# Exercise inputs
▽
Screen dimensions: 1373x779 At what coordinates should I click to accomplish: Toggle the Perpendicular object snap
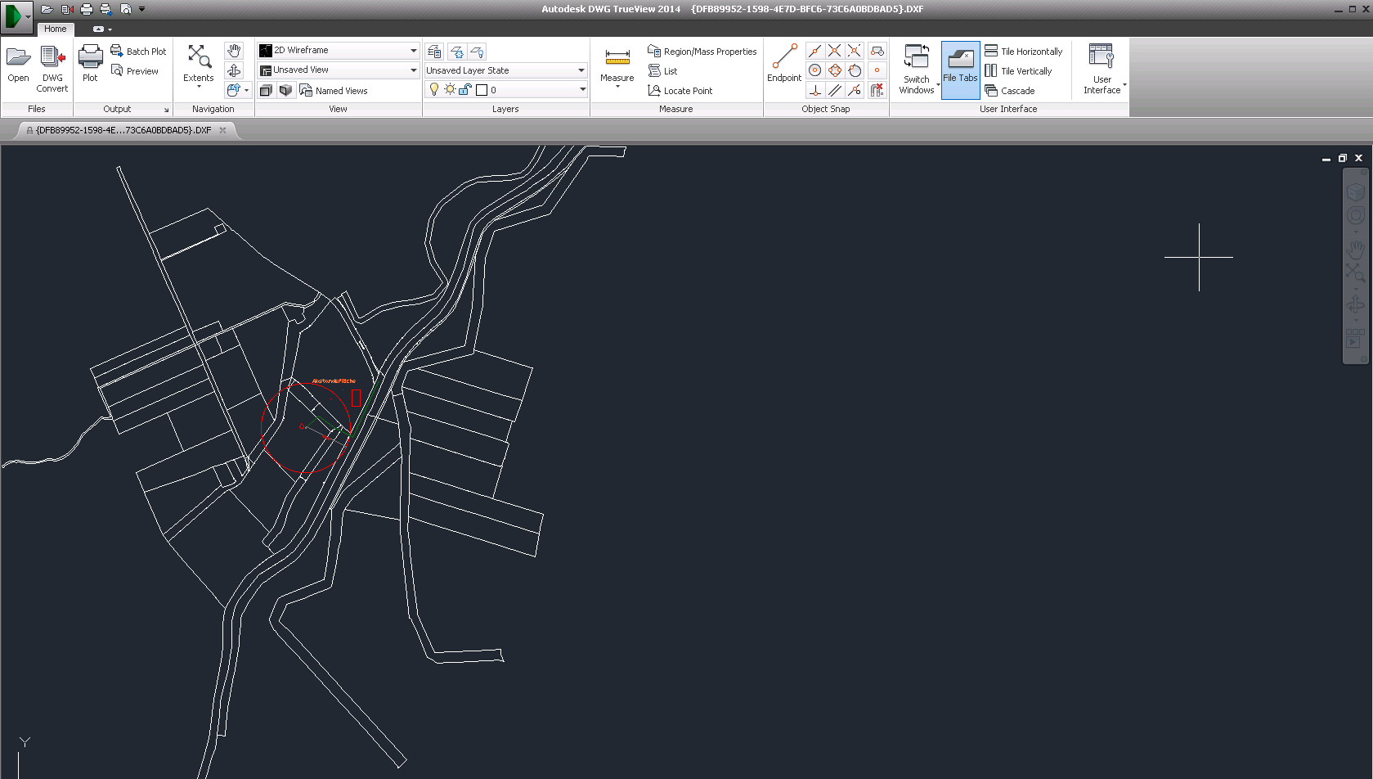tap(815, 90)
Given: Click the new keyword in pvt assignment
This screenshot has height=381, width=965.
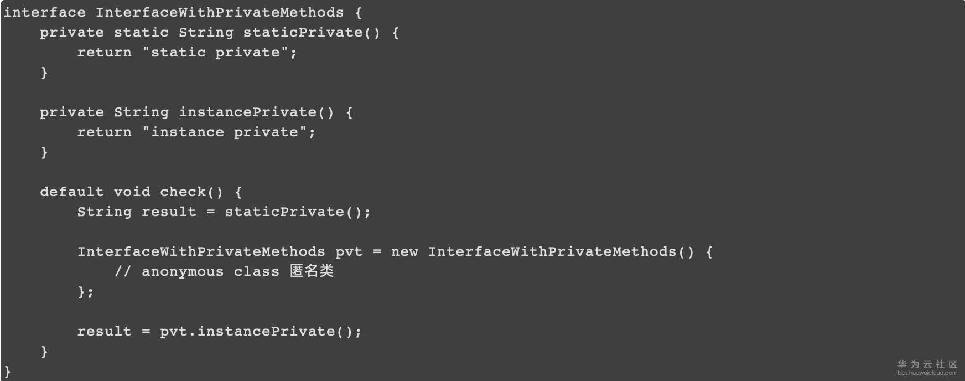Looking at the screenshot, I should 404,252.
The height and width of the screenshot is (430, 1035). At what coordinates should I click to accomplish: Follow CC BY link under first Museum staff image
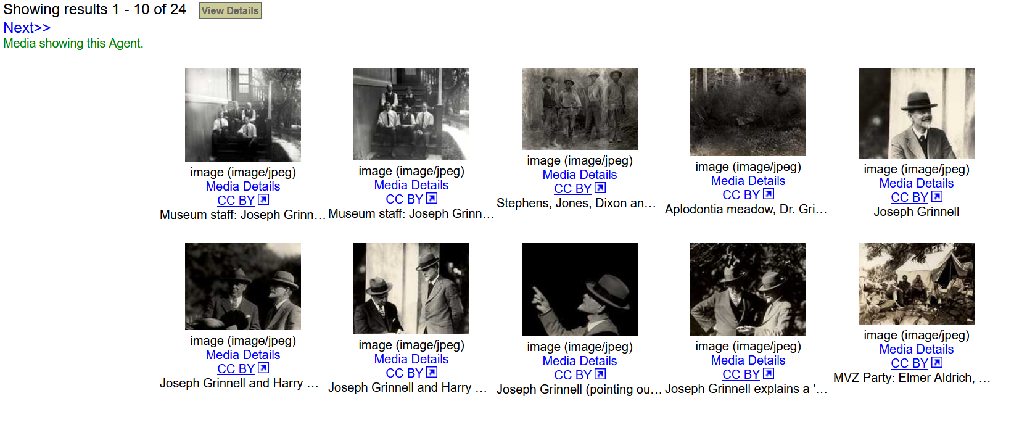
△
# Exercise details
Exactly as given, set down each line of the material, but include no pictures.

# Response box
Screen dimensions: 1373x779 At what coordinates should I click to accomplish: Toggle the Perpendicular object snap
tap(815, 90)
Given: Click the new keyword in pvt assignment
This screenshot has height=381, width=965.
Looking at the screenshot, I should 404,252.
The height and width of the screenshot is (430, 1035). At what coordinates should I click to accomplish: Follow CC BY link under first Museum staff image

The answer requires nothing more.